Exercise instructions: Set down exactly the lines below between the line holding "1200x675 pixels." and the line holding "779x609 pixels.", inclusive; no other line belongs in the answer.

Study material Start Marker

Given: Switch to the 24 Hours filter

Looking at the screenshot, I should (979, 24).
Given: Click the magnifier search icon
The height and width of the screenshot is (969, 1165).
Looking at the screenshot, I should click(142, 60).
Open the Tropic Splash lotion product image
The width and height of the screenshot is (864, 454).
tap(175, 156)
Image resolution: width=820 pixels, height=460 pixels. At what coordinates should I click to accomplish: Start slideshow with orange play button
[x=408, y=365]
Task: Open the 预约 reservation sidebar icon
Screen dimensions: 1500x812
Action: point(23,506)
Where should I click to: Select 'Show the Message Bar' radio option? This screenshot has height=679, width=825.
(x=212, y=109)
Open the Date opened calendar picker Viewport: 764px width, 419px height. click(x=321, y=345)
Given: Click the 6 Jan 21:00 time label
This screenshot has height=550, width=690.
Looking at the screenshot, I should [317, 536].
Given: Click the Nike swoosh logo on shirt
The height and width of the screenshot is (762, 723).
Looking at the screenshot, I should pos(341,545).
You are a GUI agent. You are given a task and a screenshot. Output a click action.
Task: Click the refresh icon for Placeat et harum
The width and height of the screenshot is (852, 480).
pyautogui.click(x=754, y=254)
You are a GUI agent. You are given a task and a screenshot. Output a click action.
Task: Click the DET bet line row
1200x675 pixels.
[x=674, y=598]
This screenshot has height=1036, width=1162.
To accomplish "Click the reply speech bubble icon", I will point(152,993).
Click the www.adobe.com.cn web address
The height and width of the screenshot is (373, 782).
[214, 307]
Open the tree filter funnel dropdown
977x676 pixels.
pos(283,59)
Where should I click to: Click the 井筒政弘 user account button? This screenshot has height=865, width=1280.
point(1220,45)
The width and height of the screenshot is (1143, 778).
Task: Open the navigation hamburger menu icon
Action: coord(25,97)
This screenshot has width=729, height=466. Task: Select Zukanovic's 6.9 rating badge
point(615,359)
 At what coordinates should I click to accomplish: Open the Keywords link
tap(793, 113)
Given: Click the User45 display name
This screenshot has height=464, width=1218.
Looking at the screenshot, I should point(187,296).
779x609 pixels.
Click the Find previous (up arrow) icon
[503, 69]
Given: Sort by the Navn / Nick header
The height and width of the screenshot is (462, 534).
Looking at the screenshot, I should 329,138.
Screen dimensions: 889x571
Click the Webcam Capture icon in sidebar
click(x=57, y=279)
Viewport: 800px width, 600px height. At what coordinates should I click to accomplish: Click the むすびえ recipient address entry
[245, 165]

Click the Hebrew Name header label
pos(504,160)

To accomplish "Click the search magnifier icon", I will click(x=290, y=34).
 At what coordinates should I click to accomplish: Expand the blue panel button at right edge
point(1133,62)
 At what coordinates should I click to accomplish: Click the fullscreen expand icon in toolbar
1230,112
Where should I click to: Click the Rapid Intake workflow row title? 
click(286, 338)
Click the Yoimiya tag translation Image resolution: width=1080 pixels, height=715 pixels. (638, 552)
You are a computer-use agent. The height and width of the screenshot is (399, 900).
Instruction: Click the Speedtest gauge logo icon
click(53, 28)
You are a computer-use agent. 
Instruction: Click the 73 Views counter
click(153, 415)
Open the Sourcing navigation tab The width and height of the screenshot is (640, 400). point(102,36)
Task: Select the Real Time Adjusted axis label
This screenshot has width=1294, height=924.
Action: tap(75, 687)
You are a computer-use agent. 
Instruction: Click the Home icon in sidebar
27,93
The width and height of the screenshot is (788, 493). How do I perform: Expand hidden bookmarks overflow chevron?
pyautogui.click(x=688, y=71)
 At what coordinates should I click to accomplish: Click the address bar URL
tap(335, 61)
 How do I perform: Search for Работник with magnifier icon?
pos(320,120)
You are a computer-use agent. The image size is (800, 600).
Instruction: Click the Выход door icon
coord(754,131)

Study material End Marker

Task result:
1200x675 pixels.
[x=674, y=598]
This screenshot has height=1036, width=1162.
To accomplish "Click the reply speech bubble icon", I will point(152,993).
Click the www.adobe.com.cn web address
The height and width of the screenshot is (373, 782).
[214, 307]
Open the tree filter funnel dropdown
977x676 pixels.
pos(283,59)
Where should I click to: Click the 井筒政弘 user account button? This screenshot has height=865, width=1280.
point(1220,45)
The width and height of the screenshot is (1143, 778).
Task: Open the navigation hamburger menu icon
Action: coord(25,97)
This screenshot has width=729, height=466. Task: Select Zukanovic's 6.9 rating badge
point(615,359)
 At what coordinates should I click to accomplish: Open the Keywords link
tap(793, 113)
Given: Click the User45 display name
This screenshot has height=464, width=1218.
Looking at the screenshot, I should point(187,296).
779x609 pixels.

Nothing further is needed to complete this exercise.